[Exercise]: Please print the entries below exactly, from the line with "Select 24 bit preferred depth radio button" through the line with "The height and width of the screenshot is (819, 1456).", including both of those lines and leaving out all others.

=======

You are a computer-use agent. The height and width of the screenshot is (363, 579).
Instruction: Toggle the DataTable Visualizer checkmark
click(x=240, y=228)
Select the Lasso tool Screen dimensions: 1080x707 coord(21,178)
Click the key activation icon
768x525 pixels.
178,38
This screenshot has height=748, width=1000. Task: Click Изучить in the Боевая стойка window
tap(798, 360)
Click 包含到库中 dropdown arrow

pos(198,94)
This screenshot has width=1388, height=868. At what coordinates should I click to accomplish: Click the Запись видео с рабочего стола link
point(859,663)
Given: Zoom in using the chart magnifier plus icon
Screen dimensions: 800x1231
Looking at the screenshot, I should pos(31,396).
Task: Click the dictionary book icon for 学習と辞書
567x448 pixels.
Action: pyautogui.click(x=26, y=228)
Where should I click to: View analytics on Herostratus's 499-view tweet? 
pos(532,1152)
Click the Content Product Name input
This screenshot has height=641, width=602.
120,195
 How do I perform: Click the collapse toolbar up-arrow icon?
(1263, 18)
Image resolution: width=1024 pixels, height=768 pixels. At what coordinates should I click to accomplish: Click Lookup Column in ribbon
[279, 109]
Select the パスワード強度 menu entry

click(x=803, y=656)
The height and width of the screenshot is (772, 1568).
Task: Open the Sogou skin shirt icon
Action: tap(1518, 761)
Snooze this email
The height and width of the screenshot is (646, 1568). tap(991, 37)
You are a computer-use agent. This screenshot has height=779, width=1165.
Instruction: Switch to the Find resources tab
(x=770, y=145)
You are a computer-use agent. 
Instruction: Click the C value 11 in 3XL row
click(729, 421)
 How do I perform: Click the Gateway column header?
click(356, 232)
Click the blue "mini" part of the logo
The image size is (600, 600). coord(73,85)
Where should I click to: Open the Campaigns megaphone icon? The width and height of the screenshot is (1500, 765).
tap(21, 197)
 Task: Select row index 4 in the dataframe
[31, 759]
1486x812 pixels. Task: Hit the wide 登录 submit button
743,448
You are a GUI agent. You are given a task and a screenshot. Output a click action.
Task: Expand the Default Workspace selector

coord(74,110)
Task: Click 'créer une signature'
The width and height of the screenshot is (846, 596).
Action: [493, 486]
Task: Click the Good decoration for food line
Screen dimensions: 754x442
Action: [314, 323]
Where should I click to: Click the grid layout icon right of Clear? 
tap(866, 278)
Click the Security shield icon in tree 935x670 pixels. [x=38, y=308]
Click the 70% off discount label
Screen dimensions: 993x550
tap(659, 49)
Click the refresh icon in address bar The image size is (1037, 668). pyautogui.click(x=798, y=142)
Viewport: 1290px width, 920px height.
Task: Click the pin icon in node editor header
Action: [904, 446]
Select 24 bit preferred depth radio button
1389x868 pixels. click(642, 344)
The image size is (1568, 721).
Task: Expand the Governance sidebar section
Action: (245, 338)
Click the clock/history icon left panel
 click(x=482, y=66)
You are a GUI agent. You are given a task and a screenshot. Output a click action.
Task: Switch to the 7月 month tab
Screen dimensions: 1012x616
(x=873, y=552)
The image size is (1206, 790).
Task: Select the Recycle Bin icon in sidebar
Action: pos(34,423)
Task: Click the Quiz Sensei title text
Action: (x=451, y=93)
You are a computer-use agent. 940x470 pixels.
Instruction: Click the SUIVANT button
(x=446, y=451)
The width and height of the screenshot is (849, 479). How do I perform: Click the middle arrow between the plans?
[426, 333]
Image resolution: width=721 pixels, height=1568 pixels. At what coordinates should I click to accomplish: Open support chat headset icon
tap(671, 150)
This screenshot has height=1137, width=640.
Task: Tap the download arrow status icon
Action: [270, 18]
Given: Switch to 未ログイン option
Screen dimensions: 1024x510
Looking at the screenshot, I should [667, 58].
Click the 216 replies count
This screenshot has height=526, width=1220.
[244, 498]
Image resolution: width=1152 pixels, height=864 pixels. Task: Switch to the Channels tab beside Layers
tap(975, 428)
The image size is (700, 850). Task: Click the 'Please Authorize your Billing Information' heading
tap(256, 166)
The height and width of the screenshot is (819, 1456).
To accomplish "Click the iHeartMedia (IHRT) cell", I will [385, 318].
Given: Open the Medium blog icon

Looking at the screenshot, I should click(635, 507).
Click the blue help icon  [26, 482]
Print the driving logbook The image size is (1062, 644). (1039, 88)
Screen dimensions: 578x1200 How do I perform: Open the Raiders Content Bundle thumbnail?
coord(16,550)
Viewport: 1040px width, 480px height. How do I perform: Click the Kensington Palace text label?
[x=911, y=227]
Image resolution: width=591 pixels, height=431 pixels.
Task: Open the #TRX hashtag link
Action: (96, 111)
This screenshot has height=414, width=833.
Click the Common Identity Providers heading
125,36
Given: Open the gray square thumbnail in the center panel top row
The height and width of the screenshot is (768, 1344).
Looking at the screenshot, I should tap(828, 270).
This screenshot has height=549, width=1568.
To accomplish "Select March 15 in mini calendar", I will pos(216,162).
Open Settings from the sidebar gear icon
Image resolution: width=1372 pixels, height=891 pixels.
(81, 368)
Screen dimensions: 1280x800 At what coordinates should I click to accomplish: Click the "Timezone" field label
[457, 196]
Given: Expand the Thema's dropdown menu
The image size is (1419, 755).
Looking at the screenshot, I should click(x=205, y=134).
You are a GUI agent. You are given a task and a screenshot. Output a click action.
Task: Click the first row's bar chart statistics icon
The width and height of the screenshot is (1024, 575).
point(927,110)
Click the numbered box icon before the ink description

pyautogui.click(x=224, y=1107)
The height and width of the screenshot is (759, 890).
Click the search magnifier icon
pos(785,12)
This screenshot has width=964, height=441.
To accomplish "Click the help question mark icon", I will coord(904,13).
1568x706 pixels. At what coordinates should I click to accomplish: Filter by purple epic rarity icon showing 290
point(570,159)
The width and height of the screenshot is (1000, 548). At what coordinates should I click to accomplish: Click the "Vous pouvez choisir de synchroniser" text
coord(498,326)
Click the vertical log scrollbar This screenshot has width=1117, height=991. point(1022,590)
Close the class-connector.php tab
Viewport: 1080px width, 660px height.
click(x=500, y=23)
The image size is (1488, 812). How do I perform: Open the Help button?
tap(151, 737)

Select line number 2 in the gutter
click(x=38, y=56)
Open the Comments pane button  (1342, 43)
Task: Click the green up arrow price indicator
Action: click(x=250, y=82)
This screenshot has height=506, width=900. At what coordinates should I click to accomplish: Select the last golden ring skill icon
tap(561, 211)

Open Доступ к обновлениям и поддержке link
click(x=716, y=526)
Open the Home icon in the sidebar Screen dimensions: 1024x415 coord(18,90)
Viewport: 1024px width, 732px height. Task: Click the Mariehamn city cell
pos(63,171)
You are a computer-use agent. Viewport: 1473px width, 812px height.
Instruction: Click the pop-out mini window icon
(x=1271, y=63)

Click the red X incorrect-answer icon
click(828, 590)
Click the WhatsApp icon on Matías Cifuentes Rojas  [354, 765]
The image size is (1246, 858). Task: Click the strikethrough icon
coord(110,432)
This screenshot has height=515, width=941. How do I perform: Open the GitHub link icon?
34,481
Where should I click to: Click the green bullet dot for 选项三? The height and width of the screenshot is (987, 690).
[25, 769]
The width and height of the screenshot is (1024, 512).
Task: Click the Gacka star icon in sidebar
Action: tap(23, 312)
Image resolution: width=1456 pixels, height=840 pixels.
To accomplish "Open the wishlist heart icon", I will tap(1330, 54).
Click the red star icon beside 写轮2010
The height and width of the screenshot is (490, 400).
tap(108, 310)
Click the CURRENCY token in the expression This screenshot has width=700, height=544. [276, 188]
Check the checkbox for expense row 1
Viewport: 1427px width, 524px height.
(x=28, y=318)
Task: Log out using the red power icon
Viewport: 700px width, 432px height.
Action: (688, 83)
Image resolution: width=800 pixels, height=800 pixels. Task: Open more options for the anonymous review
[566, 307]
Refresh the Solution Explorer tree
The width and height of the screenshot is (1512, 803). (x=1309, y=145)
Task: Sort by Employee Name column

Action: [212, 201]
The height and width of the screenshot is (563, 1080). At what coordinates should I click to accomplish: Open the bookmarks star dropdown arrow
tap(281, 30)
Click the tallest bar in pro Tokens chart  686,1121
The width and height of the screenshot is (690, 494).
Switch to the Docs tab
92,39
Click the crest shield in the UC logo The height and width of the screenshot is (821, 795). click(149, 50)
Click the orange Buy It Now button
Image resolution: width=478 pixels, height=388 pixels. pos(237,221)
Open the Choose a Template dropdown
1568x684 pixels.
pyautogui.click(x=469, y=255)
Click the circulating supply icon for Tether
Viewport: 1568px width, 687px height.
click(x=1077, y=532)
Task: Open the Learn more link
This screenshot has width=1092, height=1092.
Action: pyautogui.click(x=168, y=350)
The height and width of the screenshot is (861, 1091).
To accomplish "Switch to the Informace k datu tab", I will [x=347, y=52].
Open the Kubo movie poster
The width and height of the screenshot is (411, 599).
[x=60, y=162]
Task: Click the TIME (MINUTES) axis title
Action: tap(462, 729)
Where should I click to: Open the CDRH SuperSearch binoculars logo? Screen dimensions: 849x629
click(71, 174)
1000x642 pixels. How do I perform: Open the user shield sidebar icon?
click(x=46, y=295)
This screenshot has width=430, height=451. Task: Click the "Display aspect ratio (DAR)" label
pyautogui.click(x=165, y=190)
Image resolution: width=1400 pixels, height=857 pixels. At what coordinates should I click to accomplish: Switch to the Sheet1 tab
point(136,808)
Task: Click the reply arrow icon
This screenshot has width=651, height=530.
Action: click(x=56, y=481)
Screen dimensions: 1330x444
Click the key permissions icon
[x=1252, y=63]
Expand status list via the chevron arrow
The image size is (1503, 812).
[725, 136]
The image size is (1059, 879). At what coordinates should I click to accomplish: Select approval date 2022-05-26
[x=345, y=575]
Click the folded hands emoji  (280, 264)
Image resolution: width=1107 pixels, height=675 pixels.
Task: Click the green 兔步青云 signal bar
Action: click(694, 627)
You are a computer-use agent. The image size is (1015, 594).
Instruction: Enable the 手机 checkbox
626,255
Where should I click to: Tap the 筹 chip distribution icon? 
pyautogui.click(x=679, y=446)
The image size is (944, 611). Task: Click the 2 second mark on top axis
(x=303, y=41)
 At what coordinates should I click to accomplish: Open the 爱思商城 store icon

=======

[Result]:
Select 24 bit preferred depth radio button
1389x868 pixels. click(642, 344)
The image size is (1568, 721).
Task: Expand the Governance sidebar section
Action: (245, 338)
Click the clock/history icon left panel
 click(x=482, y=66)
You are a GUI agent. You are given a task and a screenshot. Output a click action.
Task: Switch to the 7月 month tab
Screen dimensions: 1012x616
(x=873, y=552)
The image size is (1206, 790).
Task: Select the Recycle Bin icon in sidebar
Action: pos(34,423)
Task: Click the Quiz Sensei title text
Action: (x=451, y=93)
You are a computer-use agent. 940x470 pixels.
Instruction: Click the SUIVANT button
(x=446, y=451)
The width and height of the screenshot is (849, 479). How do I perform: Click the middle arrow between the plans?
[426, 333]
Image resolution: width=721 pixels, height=1568 pixels. At what coordinates should I click to accomplish: Open support chat headset icon
tap(671, 150)
This screenshot has height=1137, width=640.
Task: Tap the download arrow status icon
Action: [270, 18]
Given: Switch to 未ログイン option
Screen dimensions: 1024x510
Looking at the screenshot, I should [667, 58].
Click the 216 replies count
This screenshot has height=526, width=1220.
[244, 498]
Image resolution: width=1152 pixels, height=864 pixels. Task: Switch to the Channels tab beside Layers
tap(975, 428)
The image size is (700, 850). Task: Click the 'Please Authorize your Billing Information' heading
tap(256, 166)
The height and width of the screenshot is (819, 1456).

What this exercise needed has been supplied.